---------- Exercise input
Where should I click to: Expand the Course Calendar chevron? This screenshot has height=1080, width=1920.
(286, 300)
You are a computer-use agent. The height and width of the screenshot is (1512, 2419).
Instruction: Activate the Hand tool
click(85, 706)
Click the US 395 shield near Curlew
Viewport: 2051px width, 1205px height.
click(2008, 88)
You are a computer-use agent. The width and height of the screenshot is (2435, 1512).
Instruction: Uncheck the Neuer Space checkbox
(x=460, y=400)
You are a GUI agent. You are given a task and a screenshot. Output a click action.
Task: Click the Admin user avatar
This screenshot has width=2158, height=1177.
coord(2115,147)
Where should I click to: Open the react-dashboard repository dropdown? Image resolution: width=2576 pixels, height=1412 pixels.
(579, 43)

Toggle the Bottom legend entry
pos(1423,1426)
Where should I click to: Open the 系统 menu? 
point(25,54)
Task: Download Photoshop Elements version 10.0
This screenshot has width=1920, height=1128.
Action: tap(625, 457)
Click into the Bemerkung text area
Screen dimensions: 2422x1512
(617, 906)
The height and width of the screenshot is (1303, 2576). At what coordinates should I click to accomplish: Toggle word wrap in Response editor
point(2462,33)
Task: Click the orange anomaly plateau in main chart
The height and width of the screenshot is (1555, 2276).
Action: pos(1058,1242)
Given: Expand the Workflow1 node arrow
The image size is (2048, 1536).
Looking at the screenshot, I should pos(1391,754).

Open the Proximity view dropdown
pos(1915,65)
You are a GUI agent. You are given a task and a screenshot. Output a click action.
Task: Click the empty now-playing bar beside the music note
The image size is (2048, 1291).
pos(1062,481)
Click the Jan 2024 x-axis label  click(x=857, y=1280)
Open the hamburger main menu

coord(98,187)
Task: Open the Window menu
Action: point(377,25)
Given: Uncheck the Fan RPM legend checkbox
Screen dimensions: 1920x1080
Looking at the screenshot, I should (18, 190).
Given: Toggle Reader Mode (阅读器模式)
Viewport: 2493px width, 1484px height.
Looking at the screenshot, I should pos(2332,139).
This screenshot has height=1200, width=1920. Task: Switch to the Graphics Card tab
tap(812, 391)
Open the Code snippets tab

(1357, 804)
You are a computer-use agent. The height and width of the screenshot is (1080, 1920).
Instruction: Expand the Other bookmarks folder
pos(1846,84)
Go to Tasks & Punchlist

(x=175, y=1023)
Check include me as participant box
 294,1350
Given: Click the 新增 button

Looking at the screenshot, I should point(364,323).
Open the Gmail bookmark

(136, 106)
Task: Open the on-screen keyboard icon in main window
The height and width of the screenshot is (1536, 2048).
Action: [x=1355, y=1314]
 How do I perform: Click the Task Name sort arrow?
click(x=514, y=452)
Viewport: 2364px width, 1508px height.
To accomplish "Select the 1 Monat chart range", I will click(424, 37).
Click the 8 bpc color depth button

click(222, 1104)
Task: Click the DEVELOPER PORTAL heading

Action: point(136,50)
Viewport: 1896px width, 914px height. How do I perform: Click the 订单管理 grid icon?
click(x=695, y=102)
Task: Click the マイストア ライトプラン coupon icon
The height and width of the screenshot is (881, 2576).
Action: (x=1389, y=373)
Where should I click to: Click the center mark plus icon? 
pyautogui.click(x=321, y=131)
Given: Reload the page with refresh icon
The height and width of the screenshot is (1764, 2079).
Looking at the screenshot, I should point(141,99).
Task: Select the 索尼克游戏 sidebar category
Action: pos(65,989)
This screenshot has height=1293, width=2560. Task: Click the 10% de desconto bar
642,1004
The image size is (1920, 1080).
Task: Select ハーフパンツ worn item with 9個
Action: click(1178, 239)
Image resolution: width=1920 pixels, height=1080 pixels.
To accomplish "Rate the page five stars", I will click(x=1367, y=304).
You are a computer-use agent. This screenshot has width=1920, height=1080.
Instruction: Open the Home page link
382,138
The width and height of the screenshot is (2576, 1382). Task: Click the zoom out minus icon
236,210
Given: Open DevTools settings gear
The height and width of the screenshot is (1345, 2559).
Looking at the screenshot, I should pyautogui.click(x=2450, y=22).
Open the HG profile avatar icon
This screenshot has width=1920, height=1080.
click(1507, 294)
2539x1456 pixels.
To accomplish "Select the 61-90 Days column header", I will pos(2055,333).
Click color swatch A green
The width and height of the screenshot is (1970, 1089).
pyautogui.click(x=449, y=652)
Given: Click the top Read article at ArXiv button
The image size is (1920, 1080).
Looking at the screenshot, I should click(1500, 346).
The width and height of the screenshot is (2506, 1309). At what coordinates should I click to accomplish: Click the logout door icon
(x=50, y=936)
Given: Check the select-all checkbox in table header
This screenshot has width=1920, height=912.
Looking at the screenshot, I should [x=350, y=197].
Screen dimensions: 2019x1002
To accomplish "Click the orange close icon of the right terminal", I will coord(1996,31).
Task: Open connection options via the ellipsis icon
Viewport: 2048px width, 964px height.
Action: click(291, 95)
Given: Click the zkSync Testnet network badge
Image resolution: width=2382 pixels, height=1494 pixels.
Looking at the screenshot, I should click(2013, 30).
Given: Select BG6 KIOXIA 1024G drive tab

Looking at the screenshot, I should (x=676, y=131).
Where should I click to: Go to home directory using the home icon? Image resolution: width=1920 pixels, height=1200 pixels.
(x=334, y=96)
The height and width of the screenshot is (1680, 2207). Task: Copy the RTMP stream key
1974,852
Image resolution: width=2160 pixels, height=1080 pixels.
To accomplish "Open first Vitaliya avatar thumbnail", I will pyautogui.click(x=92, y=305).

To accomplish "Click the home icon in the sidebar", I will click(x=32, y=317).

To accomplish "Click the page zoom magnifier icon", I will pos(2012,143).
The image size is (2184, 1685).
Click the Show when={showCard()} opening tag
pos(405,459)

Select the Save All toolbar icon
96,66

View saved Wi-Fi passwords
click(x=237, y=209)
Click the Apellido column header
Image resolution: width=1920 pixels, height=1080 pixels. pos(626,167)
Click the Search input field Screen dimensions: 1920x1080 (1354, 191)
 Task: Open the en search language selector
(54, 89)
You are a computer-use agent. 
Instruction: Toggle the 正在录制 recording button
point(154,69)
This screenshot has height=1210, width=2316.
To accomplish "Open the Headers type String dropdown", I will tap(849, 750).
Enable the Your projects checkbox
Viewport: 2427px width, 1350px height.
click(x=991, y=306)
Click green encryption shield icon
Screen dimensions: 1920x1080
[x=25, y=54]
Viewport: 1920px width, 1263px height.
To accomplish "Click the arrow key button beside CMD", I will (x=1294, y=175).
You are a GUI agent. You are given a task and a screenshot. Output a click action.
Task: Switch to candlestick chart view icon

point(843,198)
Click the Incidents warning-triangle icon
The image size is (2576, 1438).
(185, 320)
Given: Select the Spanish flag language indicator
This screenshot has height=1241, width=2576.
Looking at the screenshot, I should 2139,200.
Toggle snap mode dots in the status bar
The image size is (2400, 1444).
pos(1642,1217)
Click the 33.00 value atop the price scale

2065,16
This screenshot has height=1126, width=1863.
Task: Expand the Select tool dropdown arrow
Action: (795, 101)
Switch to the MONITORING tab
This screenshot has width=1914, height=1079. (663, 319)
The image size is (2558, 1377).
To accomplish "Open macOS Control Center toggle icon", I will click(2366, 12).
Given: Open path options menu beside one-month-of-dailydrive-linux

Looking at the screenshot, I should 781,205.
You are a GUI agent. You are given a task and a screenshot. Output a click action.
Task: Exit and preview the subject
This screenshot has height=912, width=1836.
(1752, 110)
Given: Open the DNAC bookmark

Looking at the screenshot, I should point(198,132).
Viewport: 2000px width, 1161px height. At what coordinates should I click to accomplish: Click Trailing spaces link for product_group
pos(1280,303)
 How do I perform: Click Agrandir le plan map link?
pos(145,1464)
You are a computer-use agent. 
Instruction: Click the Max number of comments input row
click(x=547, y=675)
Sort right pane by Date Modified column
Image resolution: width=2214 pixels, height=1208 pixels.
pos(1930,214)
--------------------
| What needs to be done |
Give the number of lines in the records that contain the string "orange", and write nothing besides that number.

| Task answer |
2